* _PROBLEM STATEMENT_
Switch "Launch" to "Open" in the part of the rows that opens with the line containing "Given: Launch Control Panel from its tile" and closes with the end of the rows, keeping everything else the same. Reproduce only that part, and leave the pictures out.

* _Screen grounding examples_
───

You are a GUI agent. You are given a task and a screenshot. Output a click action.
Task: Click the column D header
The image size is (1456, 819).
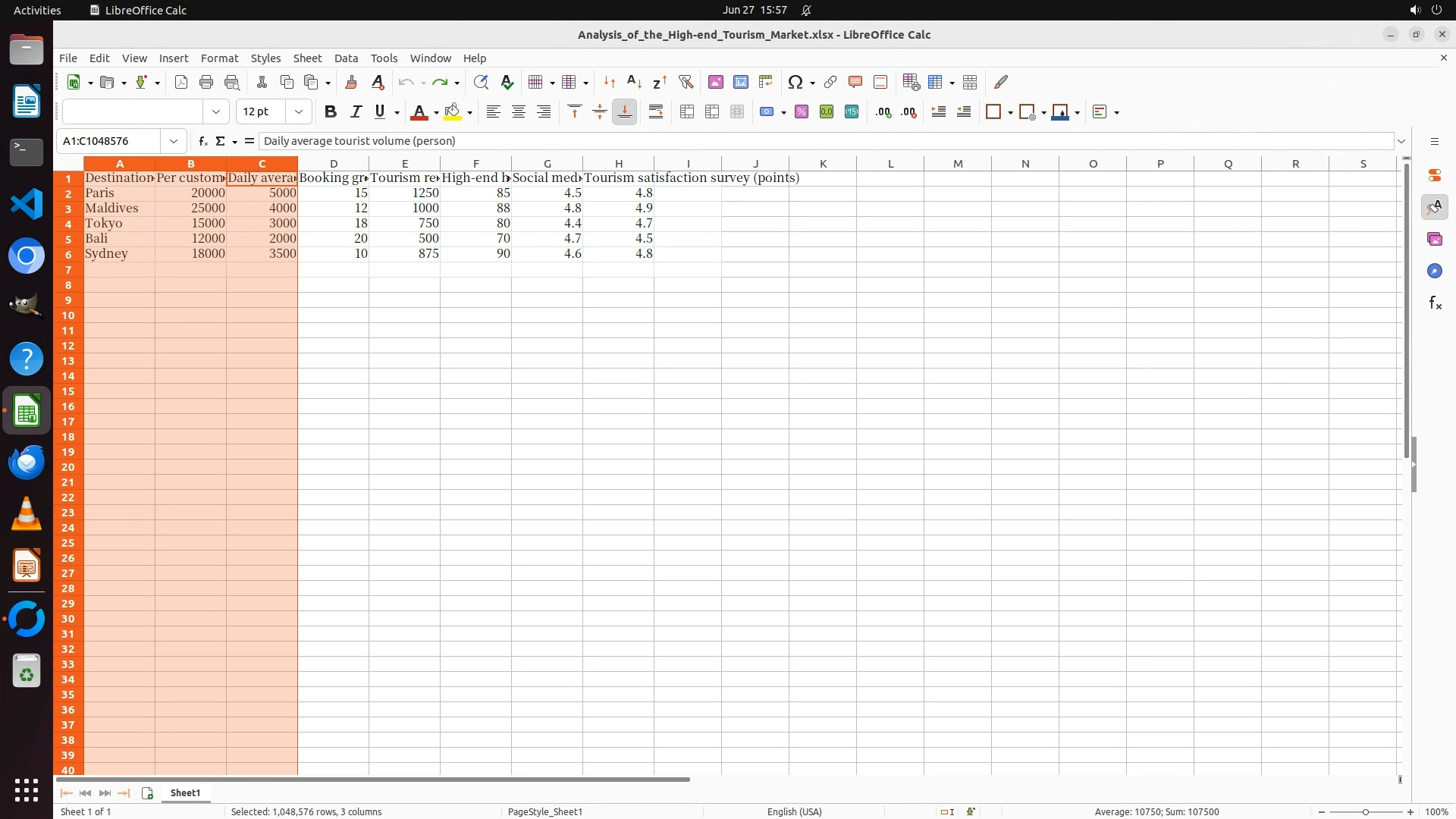[x=333, y=164]
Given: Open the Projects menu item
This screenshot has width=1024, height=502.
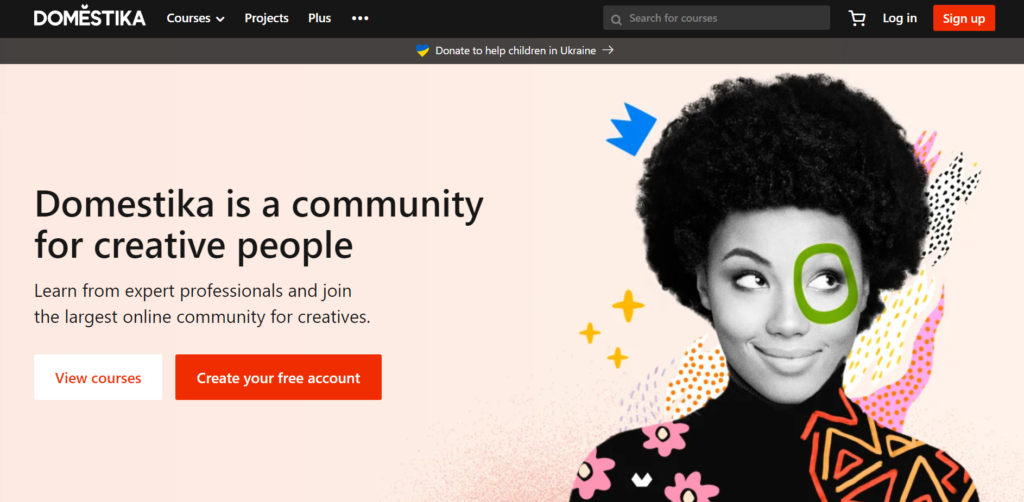Looking at the screenshot, I should (x=266, y=18).
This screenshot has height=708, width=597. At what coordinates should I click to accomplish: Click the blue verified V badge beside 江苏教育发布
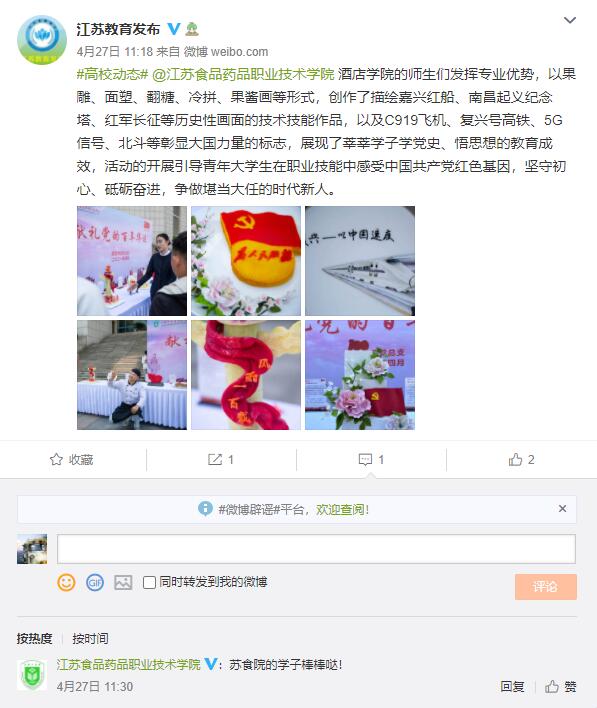pyautogui.click(x=174, y=29)
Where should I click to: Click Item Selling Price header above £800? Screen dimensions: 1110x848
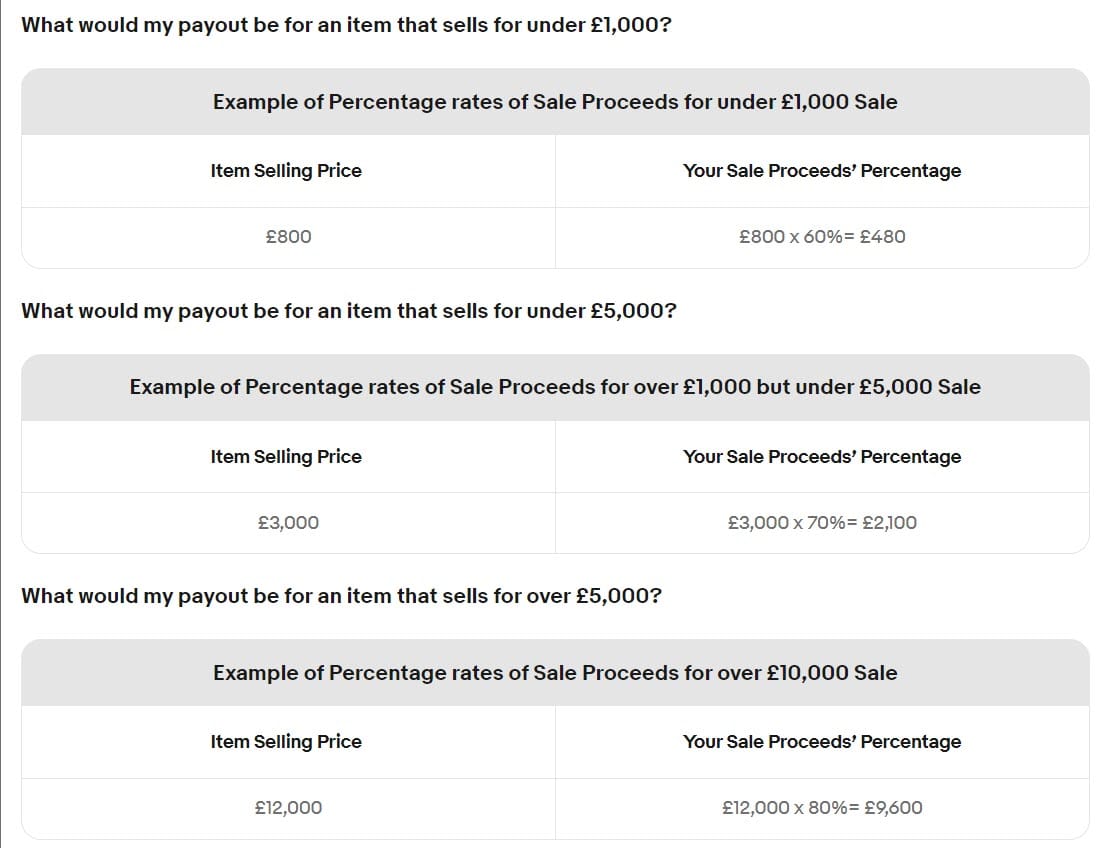[286, 171]
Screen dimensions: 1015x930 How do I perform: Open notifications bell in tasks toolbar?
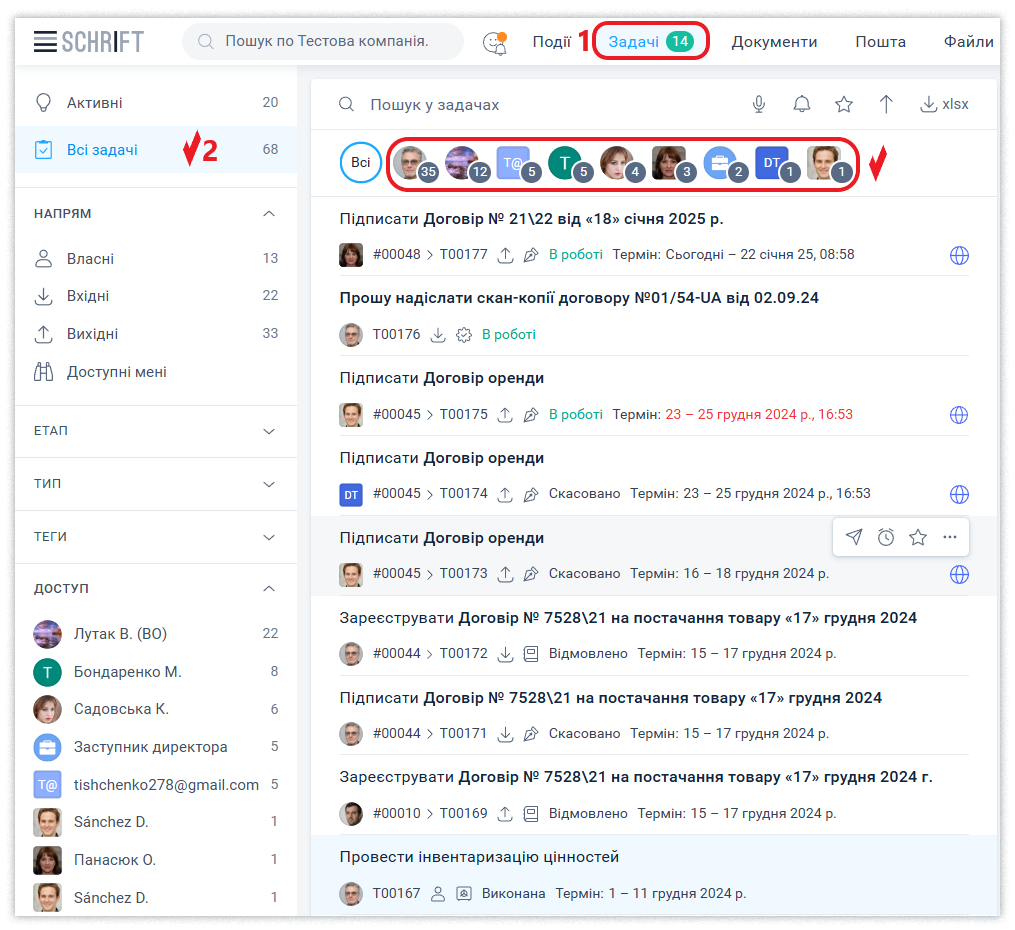(x=802, y=104)
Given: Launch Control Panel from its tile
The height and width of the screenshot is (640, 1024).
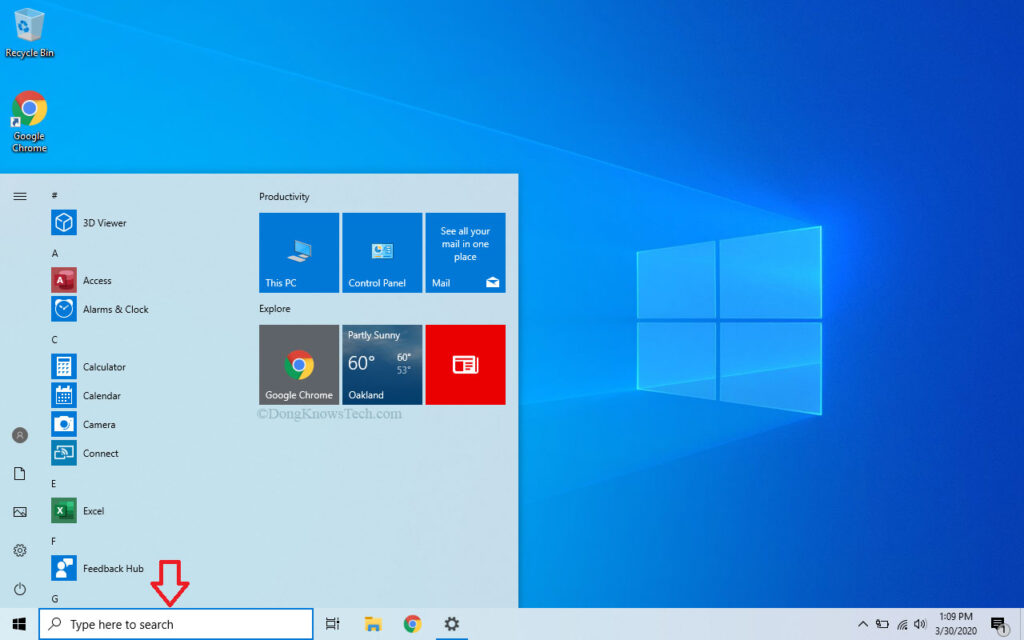Looking at the screenshot, I should 382,252.
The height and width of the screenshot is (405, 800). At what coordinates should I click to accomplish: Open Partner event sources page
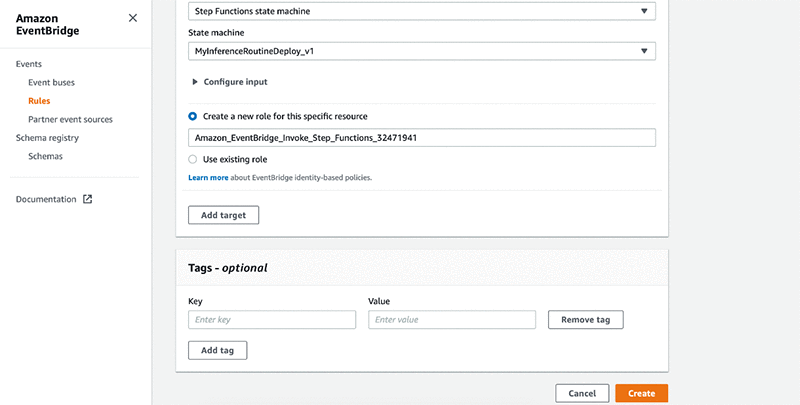click(70, 119)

───

* _WRITTEN ANSWER_
Given: Open Control Panel from its tile
The height and width of the screenshot is (640, 1024).
Looking at the screenshot, I should 382,252.
The height and width of the screenshot is (405, 800). At what coordinates should I click to accomplish: Open Partner event sources page
click(70, 119)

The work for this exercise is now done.